April 4, 2008 10:48 PM   Subscribe

Is there a cheap (free) way to get information off my old Toshiba Satellite laptop now that I've lost the AC adapter? Read more about my plug-holes of differing sizes inside.

I feel like I'm so close to finding the solution for this problem that it's really frustrating, but I can't figure it out, so here I am.

I have an old Toshiba Satellite (model# ps261u) that I'm no longer using. However, I was just looking for some older documents on my current laptop (another Toshiba Satellite [model# M55-S139]), and they aren't there, so I'm sure that they are on the old Toshiba.

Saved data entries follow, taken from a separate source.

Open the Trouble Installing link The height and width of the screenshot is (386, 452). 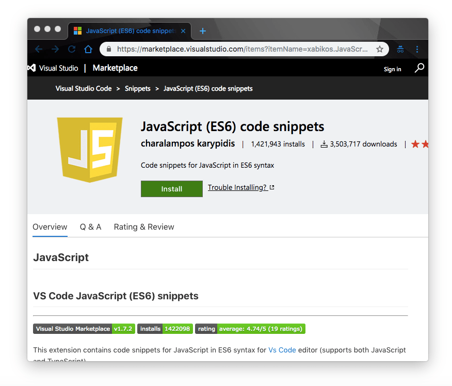point(238,187)

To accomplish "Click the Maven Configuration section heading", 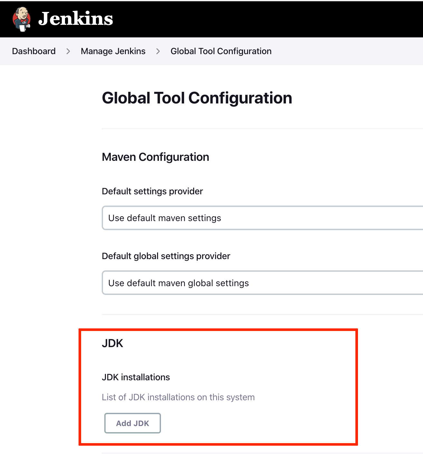I will pyautogui.click(x=155, y=157).
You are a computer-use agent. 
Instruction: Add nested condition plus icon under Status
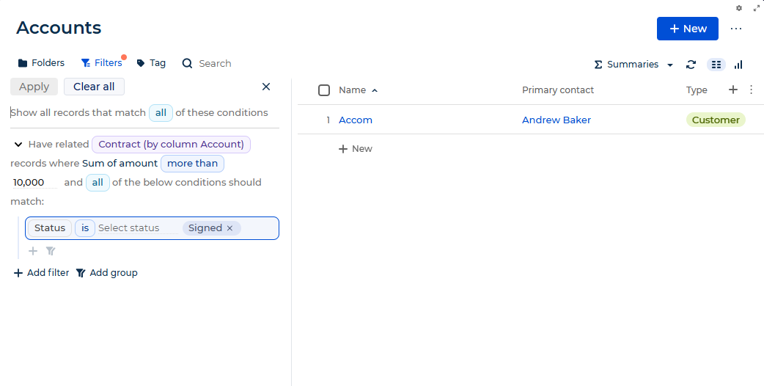coord(33,251)
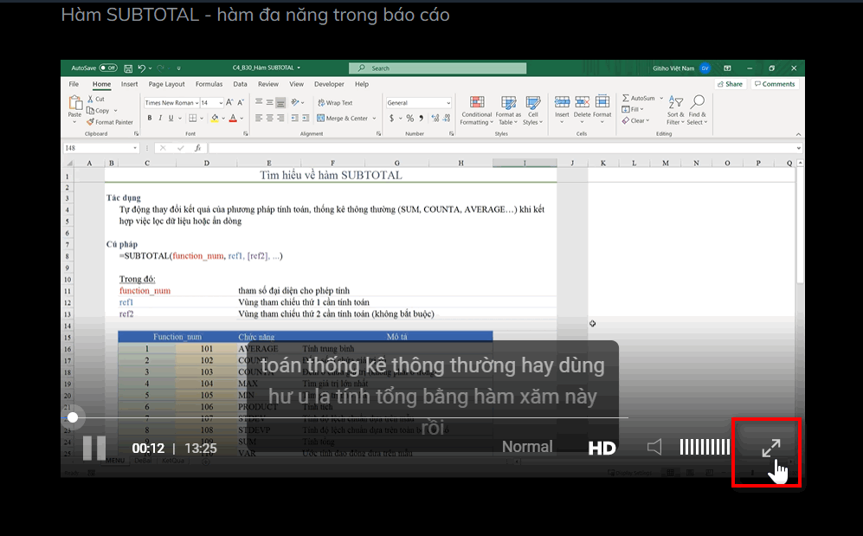The width and height of the screenshot is (863, 536).
Task: Open Conditional Formatting
Action: [476, 110]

The problem is that I've lost the AC adapter for the old one and none of the AC adapters for *anything* that's in the house (I've checked them all) fits the plug-hole on the old laptop. The metal thingy in the middle of the old plug-hole is thicker than all of the new laptop plugs. (Wow...this sounds dirrrrty.)

Among the current AC adapters I've tried (in case this helps):
New Toshiba laptop
Girlfriend's Toshiba laptop (newer still)
An older-model Dell laptop
DSL Router
Electric Drill charger

All too small.

My plan is to power it on, put in a jump drive and away I go...it's the powering it on that's the problem.

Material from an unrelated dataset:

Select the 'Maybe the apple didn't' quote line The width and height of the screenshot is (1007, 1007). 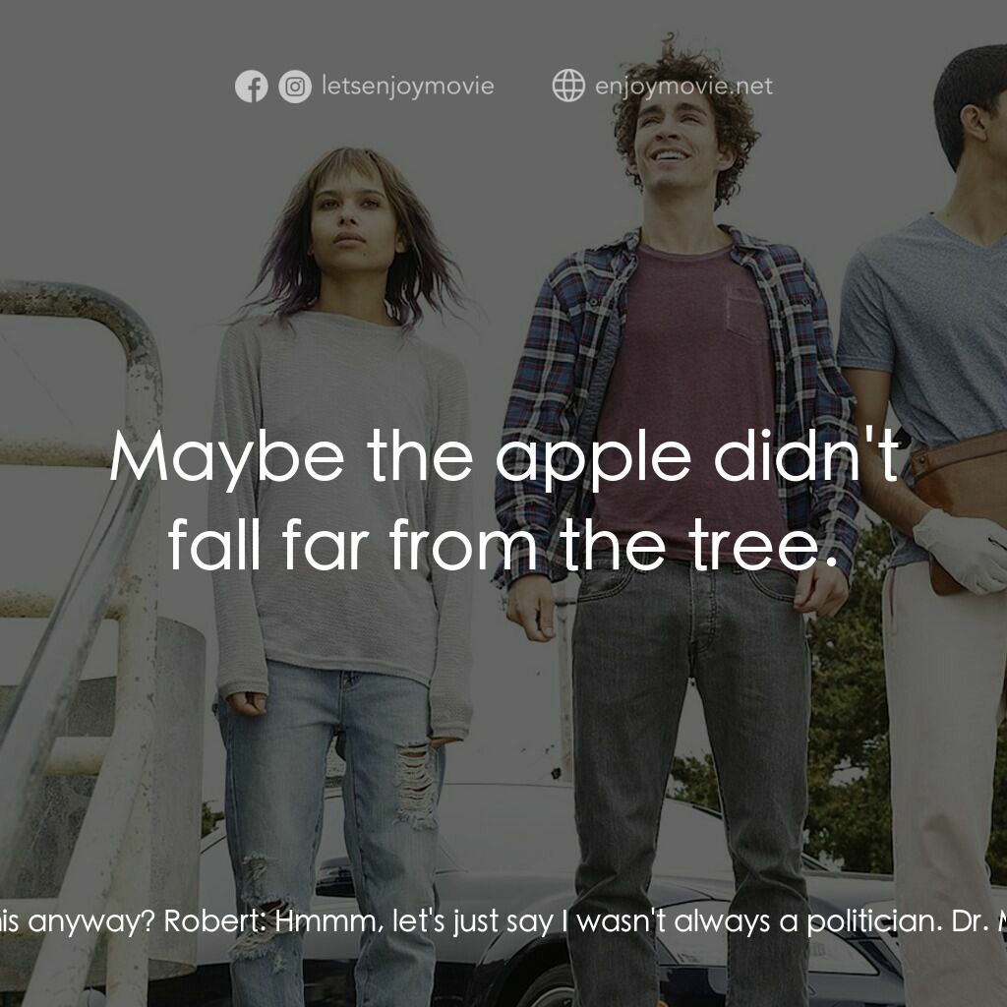tap(504, 456)
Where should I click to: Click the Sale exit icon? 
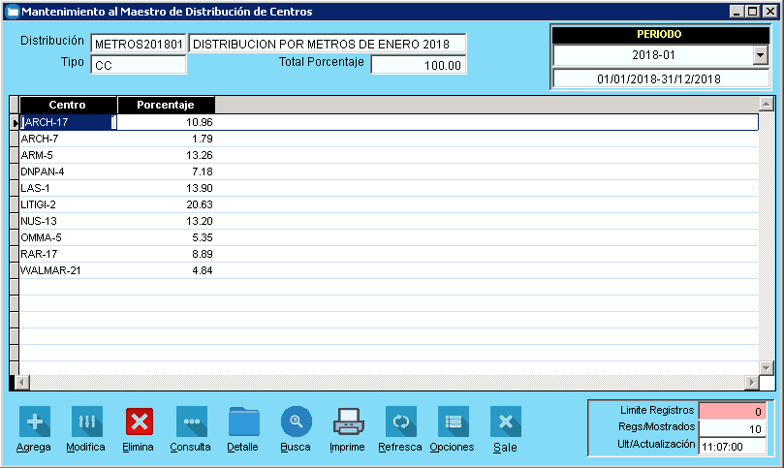[x=505, y=421]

Is there some way I'm not thinking of to power this thing? Also, if it's more feasible, should I take out the hard drive and plug it in to something (this is less than ideal, of course) and get the documents that way?
posted by cheeken to Computers & Internet (7 answers total)
 
Best answer: Removing hard drives is usually pretty easy, and 2.5" enclosures can be had for ~$10 (try dealextreme.com if you don't mind waiting a couple of weeks), as long as you didn't have any encryption or anything.
posted by alexei at 10:55 PM on April 4, 2008


Yeah, just take out the laptop hard drive and put it into an enclosure.
posted by Blazecock Pileon at 11:10 PM on April 4, 2008


Remove the hard drive.
posted by beerbajay at 12:23 AM on April 5, 2008


Best answer: "Universal" laptop power adapters are pretty cheap on eBay these days; it'd be less hassle to get a new power adapter than to take the laptop apart, and a new power supply would also of course make your old laptop a much more salable item.

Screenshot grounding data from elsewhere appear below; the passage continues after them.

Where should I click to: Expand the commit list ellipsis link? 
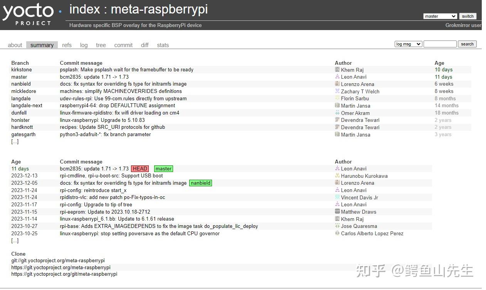[15, 241]
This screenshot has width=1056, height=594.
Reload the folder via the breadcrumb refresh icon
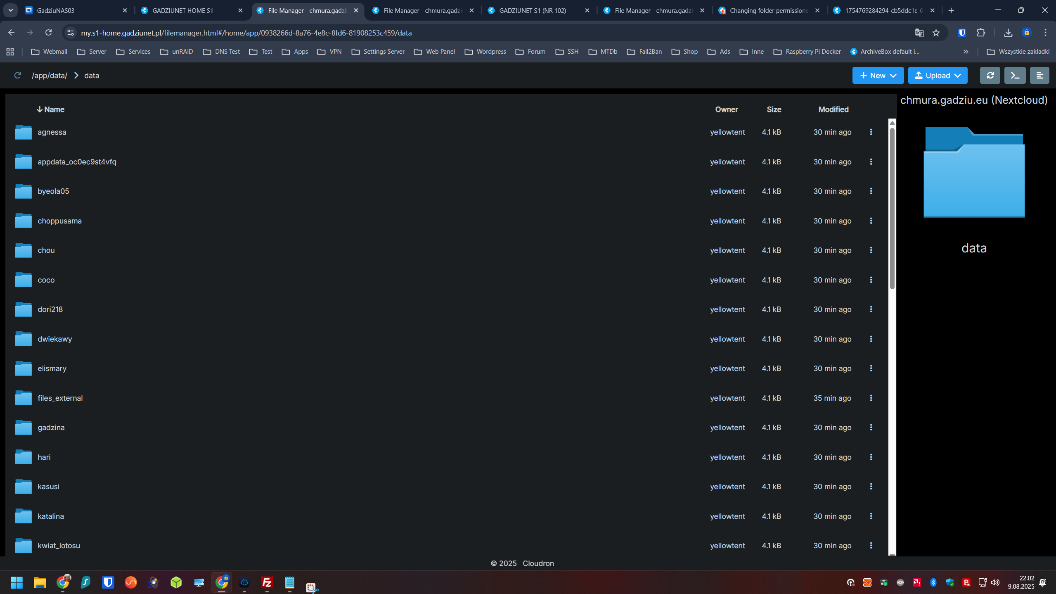[17, 76]
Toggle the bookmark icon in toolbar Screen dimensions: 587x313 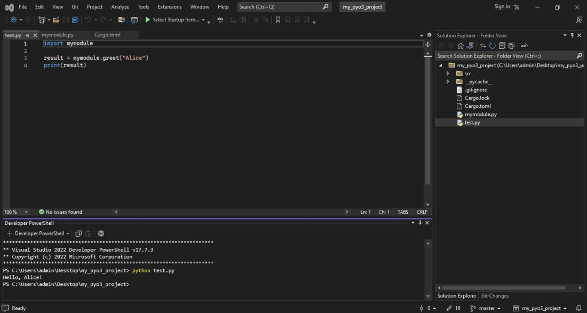coord(277,20)
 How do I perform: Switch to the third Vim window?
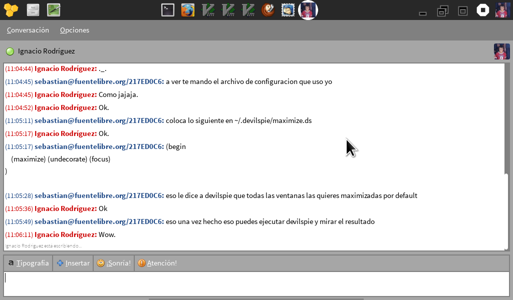coord(248,10)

It is important to know the voltage the laptop expects, and also the polarity. (Barrel-plug adapters are usually outside-terminal-negative, inside-terminal-positive, but you don't want to bet your laptop's life on that.)

So it's probably just as well that none of the adapters in the house fit; most of them probably wouldn't have had enough voltage to do the laptop any harm, but it's perfectly possible to blow up a laptop, a plugpack (through excessive drain - few plugpacks can deliver the tens of watts a laptop needs), or both, by injudicious power-supply selection.

It's not terribly difficult to find the voltage and polarity for any remotely recent laptop, though, and the universal adapters come with a bunch of different-shaped plugs, one of which should be at least a near-enough fit.
posted by dansdata at 2:56 AM on April 5, 2008


I'd do the external hard drive, but you could also look on craigslist for somebody selling the same model for parts. If it's busted they'll sell cheap and you can just buy for the power supply. Then you've got a working computer again.
posted by powpow at 7:53 AM on April 5, 2008


You can buy a 2.5" HDD enclosure at Best Buy. Snag one, pop the hard drive out and fire it up on another computer. You can snag your data in a few minutes.
posted by bprater at 11:08 AM on April 5, 2008


it'd be less hassle to get a new power adapter than to take the laptop apart

On many (most?) laptops, removing the hard drive does not require taking the laptop apart. You remove one or two screws and then the chassis that contains the HD pops out just like the battery does.